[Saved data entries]
Segment Open

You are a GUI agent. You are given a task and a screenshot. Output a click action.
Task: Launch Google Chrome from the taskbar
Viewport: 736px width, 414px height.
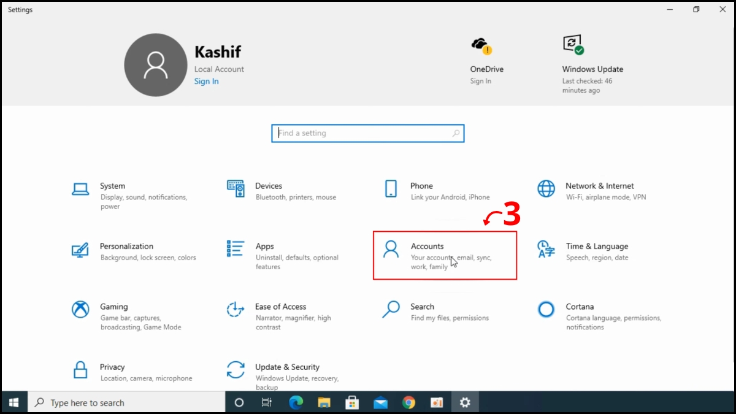tap(408, 402)
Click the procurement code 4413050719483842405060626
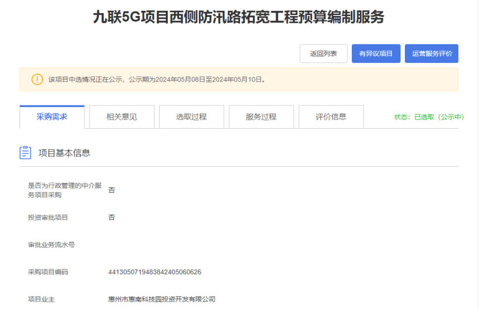This screenshot has height=309, width=479. click(155, 272)
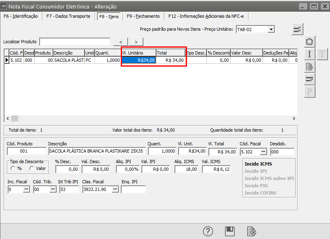Viewport: 330px width, 239px height.
Task: Open the Cód. Fiscal lookup ellipsis button
Action: point(263,152)
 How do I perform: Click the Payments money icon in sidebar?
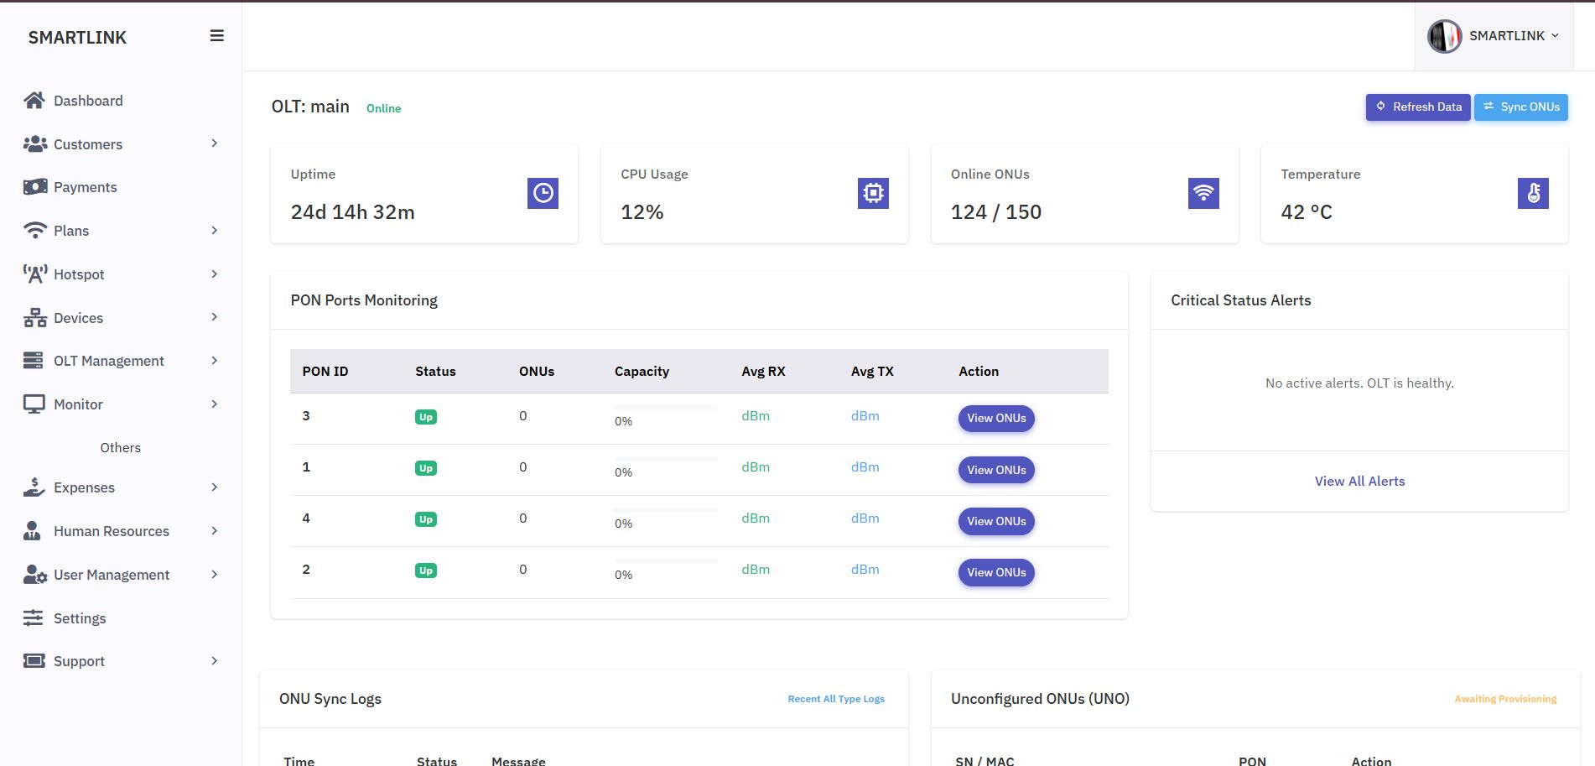click(34, 187)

Segment Closed

■ What to work on
The required output is every line from the one containing "Task: Launch Google Chrome from the taskbar" through the last line of the records, inclusive, reproduced exactly and without pictures.

■ Written solution
Task: Launch Google Chrome from the taskbar
Viewport: 736px width, 414px height.
tap(408, 402)
Click the procurement code 4413050719483842405060626
This screenshot has height=309, width=479. click(155, 272)
Viewport: 330px width, 239px height.
Task: Open the Cód. Fiscal lookup ellipsis button
Action: point(263,152)
 How do I perform: Click the Payments money icon in sidebar?
click(34, 187)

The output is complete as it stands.